- Church: Roman Catholic Church
- See: Diocese of Novo Hamburgo
- In office: 1986 - 1995
- Predecessor: Aloísio Sinésio Bohn
- Successor: Osvino José Both
- Previous post: Priest

Orders
- Ordination: January 6, 1946

Personal details
- Born: Karl Josef Kloppenburg November 2, 1919 Molbergen, Germany
- Died: May 8, 2009 (aged 89) Vale do Sinos, Brazil

= Carlos Kloppenburg =

German-born Brazilian bishop

Carlos José Boaventura Kloppenburg, O.F.M. (November 2, 1919 – May 8, 2009) was a German-born Brazilian bishop of the Roman Catholic Church.

== Biography ==

Carlos Kloppenburg was born in Molbergen, district of Cloppenburg near Oldenburg, Germany, on November 2, 1919. His parents were Bernard and Josephine Kloppenburg who immigrated to Brazil with their family of 9 in 1924.

In 1934, he entered the seminary of São Leopoldo, where he studied for 3 years; in 1941, he moved to Petropólis, Rio de Janeiro, to continue his studies.

Carlos Kloppenburg was ordained a priest of the Roman Catholic Church on January 6, 1946, in the religious order of the Orders of Friars Minor under the name Boaventura (in English and German, Bonaventure). He was ordained a bishop on August 1, 1982, and appointed auxiliary bishop of the Archdiocese of São Salvador da Bahia and Titular Bishop of Vulturaria on May 22, 1982. On August 8, 1986, Pope John Paul II appointed him to the Diocese of Novo Hamburgo. He retired as Bishop emeritus of the diocese on November 22, 1995.

His principal life work was that of a professor of Theology. He studied at the Antonianum University, Rome (D.Th., 1950). During the decade of the 1950s he made a study of Spiritism in Brazil. For that purpose he also studied parapsychology at Duke University, U.S.A., under Dr. Charles S Rhyne.

Bishop Kloppenburg was a prolific writer. He wrote and published extensively on the theology of the Roman Catholic Church. In the 1950s and into the 1960s, he wrote on Spiritism in Brazil.

Bishop Kloppenburg was a Peritus of the Brazilian Bishops at Vatican II. He wrote the leading analytical work on Vatican II, The Ecclesiology of Vatican II. On August 12, 1980, Bishop Kloppenburg was appointed a member of the International Theological Commission (Acta Apostolicae Sedis)

While at Vatican II and before, he was closely associated with then Bishop Joseph Ratzinger, now Pope Benedict XVI. They had known each other from the time Bishop Kloppenburg was the doctoral thesis, supervisor of Dom Leonardo Boff, a Brazilian Liberation Theologian, also of the Franciscan order (Leonardo Boff left the Catholic priesthood after criticism from then Father Kloppenburg directed at Boff's liberation theology). The relationship of Bishop Kloppenburg to Bishop, and then Cardinal Ratzinger is described in Pope Benedict XVI, a biography of Pope Benedict XVI by John L. Allen (Continuum, 2000).

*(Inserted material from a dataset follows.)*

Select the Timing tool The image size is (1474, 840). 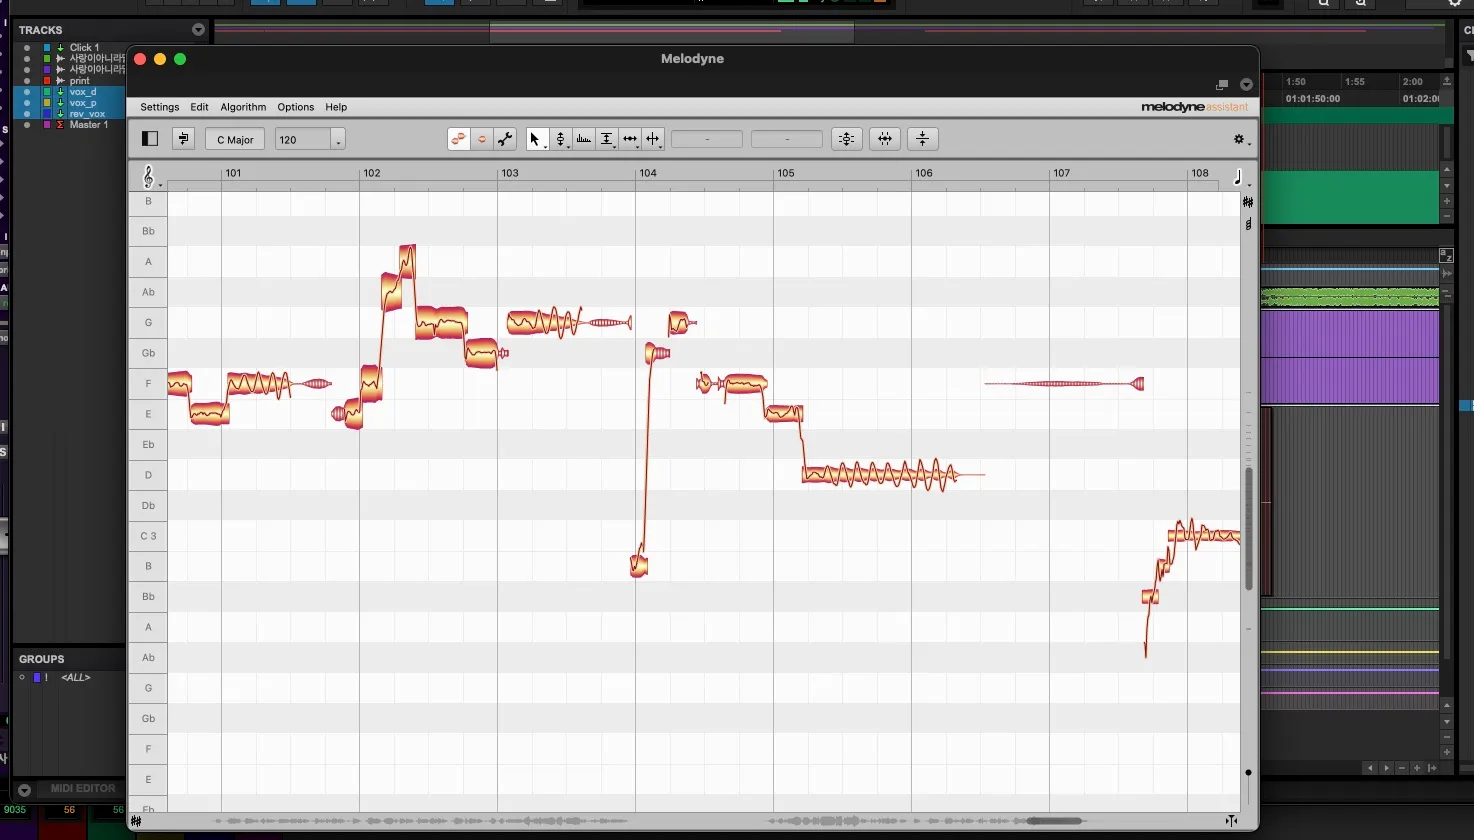[630, 139]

Bishop Kloppenburg in the 1970s and 1980s was engaged in doctrinal battles with the proponents of liberation theology.

== Works ==

Bishop Kloppenburg wrote and spoke extensively on the subject of spiritism during the decades of the 1950s and the 1960s including:

- Nossas Superstiçoes (Our Superstitions; 1959);

- O Espiritismo no Brasil (Spiritism in Brazil; 1960);

- O Reencarnacionismo no Brasil (Reincarnationism in Brazil; 1961);

- A Maçonaria no Brasil (Masonry in Brazil; 4th ed., 1961)

Pamphlets, including:
- As Sociedades Teosoficas (The Theosophical Societies; 1959);
- O Rusacrucianismo no Brasil (The Rosicrucian Society in Brazil; 1959);
- Astrologia, Quiromancia e Quejandos (Astrology, Chiromancy and the Like; 1960)

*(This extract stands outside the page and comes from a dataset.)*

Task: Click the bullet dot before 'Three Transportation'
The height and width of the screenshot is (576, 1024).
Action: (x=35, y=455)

Source: Helene Pleasants (1964) Biographical Dictionary of Parapsychology with Directory and Glossary 1946-1996 NY: Garrett Publications

Bishop Kloppenburg's theological works include:

- De Relatione inter Peccatum et Mortem (The Relationship Between Sin and Death; 1951);

- The People's Church translated from the Spanish, Iglesia Popular 1977, on the subject of liberation theology, and the Catholic Church and socialism;

- Christian Salvation and Human Temporal Progress translated from the Spanish work, Salvacion Cristiana y Progresso Human Temporal 1978 on the subject of Christian salvation, progress, and liberation theology;

- Pastoral Practice and the Paranormal Translated by Paul Burns. Chicago: Franciscan Herald Press, 1979;

- The Ecclesiology of Vatican II is the leading analytical work on Vatican II.